* START Supplied data *

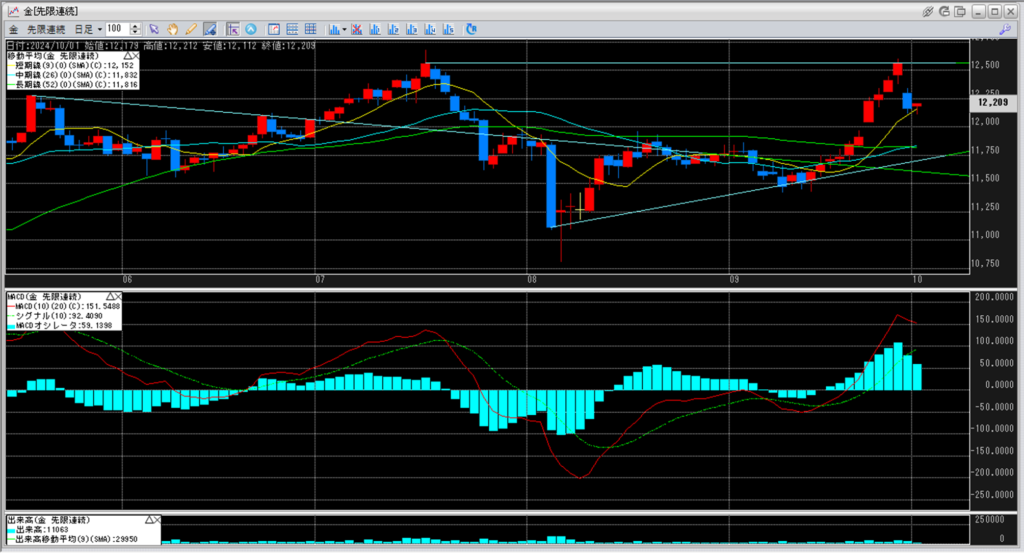Screen dimensions: 1024x553
Task: Select the arrow pointer cursor tool
Action: (154, 29)
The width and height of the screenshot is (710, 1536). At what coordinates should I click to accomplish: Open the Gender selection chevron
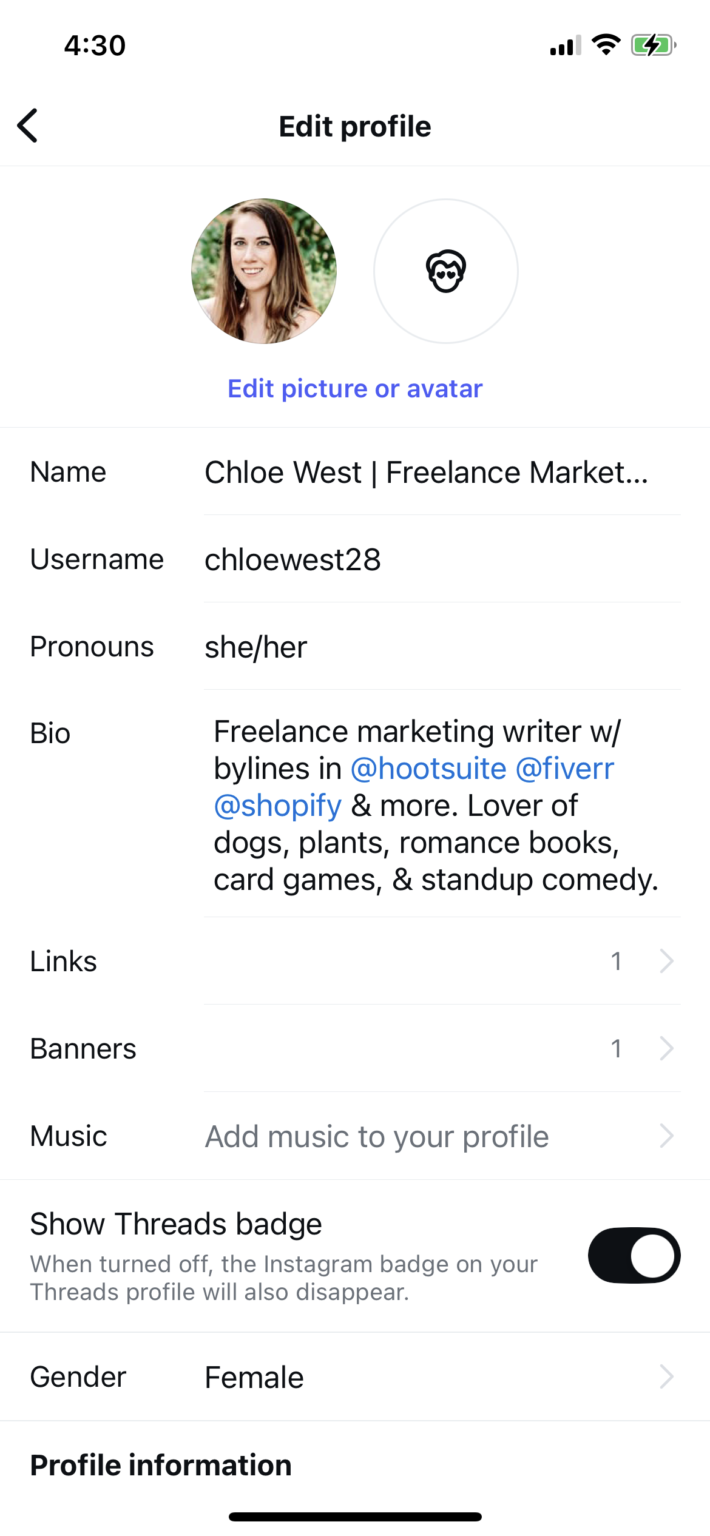[x=666, y=1376]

* END Supplied data *

_The exercise_.
Copy out every entry above word for word, leaving out the pictures.

_Written solution_.
Screen dimensions: 1024x553
Task: Select the arrow pointer cursor tool
Action: (154, 29)
The width and height of the screenshot is (710, 1536). At what coordinates should I click to accomplish: Open the Gender selection chevron
[x=666, y=1376]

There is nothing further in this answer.